Supplied records ▸
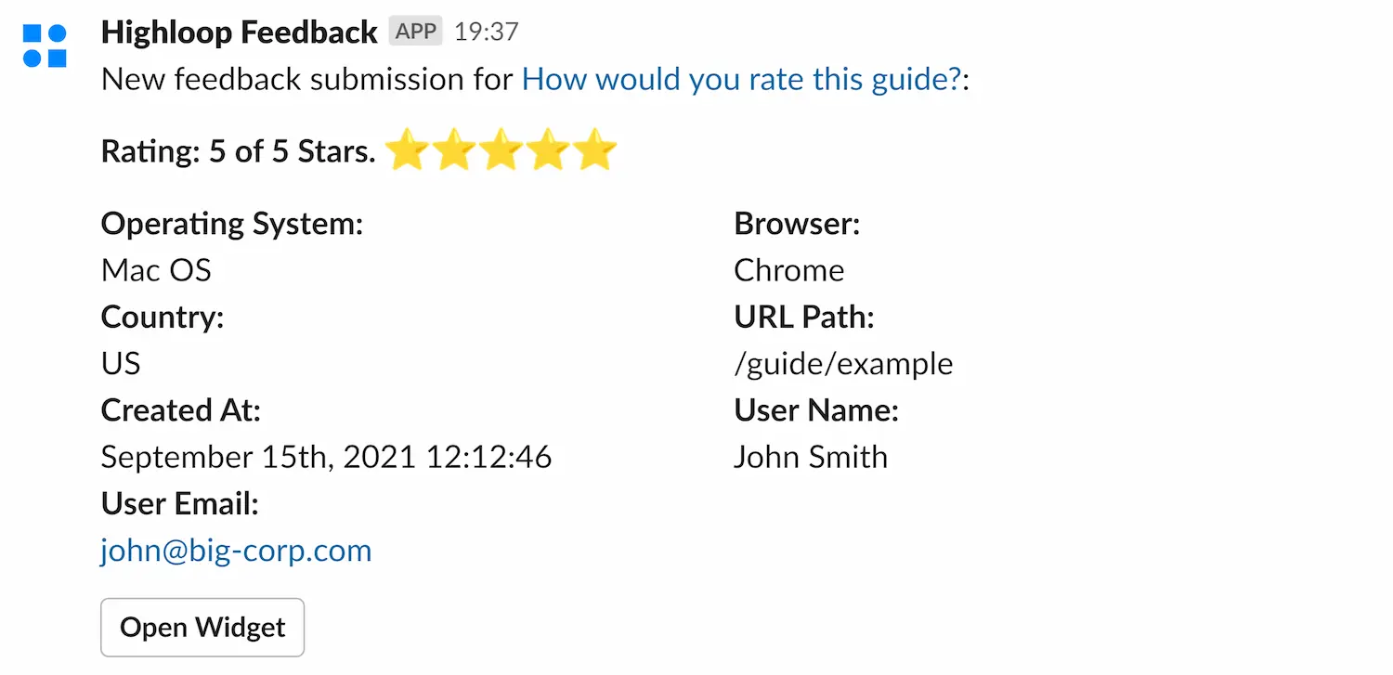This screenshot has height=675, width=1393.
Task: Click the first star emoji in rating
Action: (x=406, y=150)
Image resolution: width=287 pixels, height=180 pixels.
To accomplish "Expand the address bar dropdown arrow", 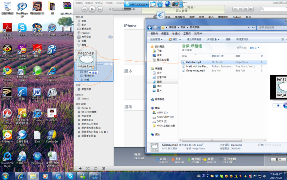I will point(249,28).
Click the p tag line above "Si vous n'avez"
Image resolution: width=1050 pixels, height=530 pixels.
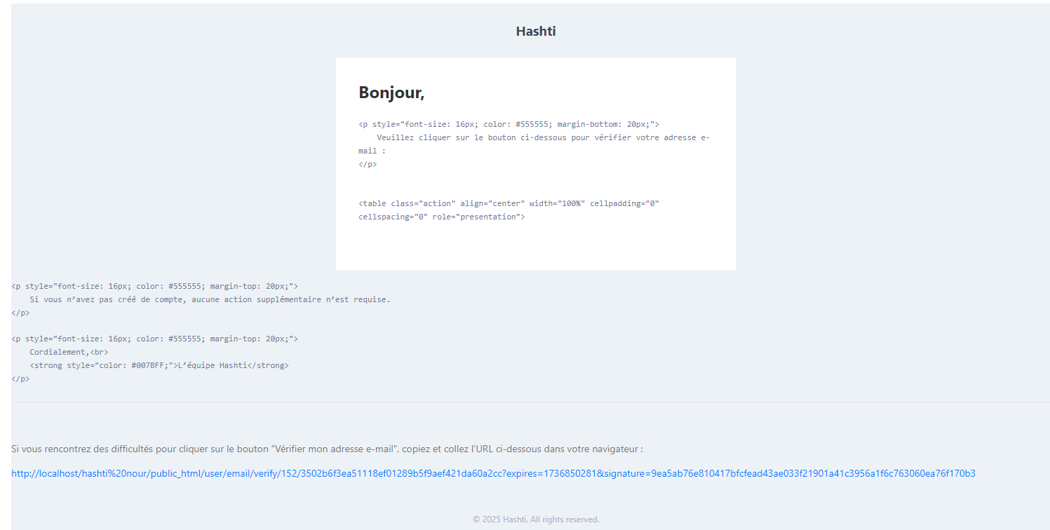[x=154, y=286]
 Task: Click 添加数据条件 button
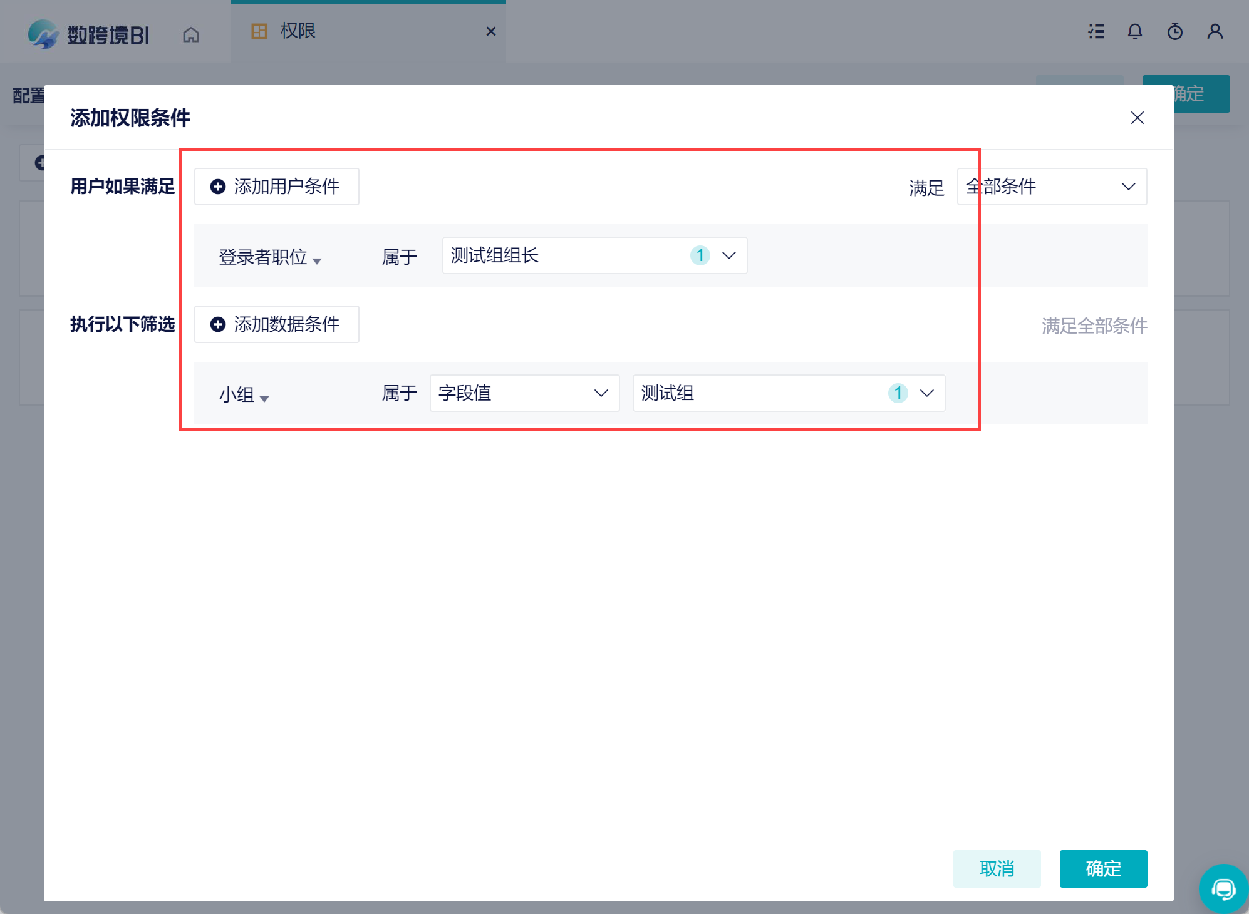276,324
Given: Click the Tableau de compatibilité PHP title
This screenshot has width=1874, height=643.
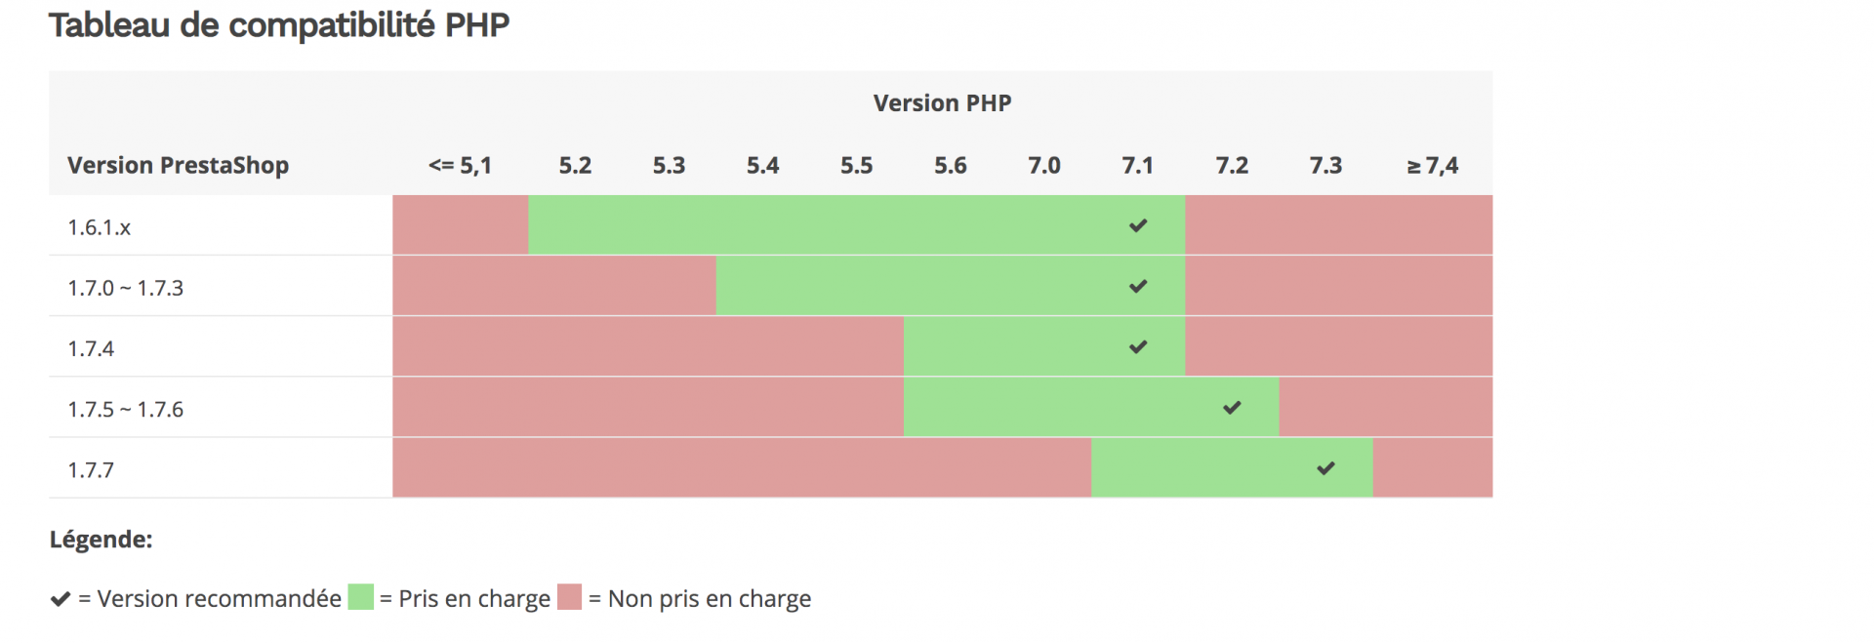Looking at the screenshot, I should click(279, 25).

What is asked ▸
Copy the lines starting at the one containing "Task: Click 添加数据条件 button" and ending at the last line above, leaving the pictures out.

Exercise result ▸
 Task: Click 添加数据条件 button
276,324
Given: Click the Tableau de compatibilité PHP title
This screenshot has width=1874, height=643.
Looking at the screenshot, I should click(279, 25).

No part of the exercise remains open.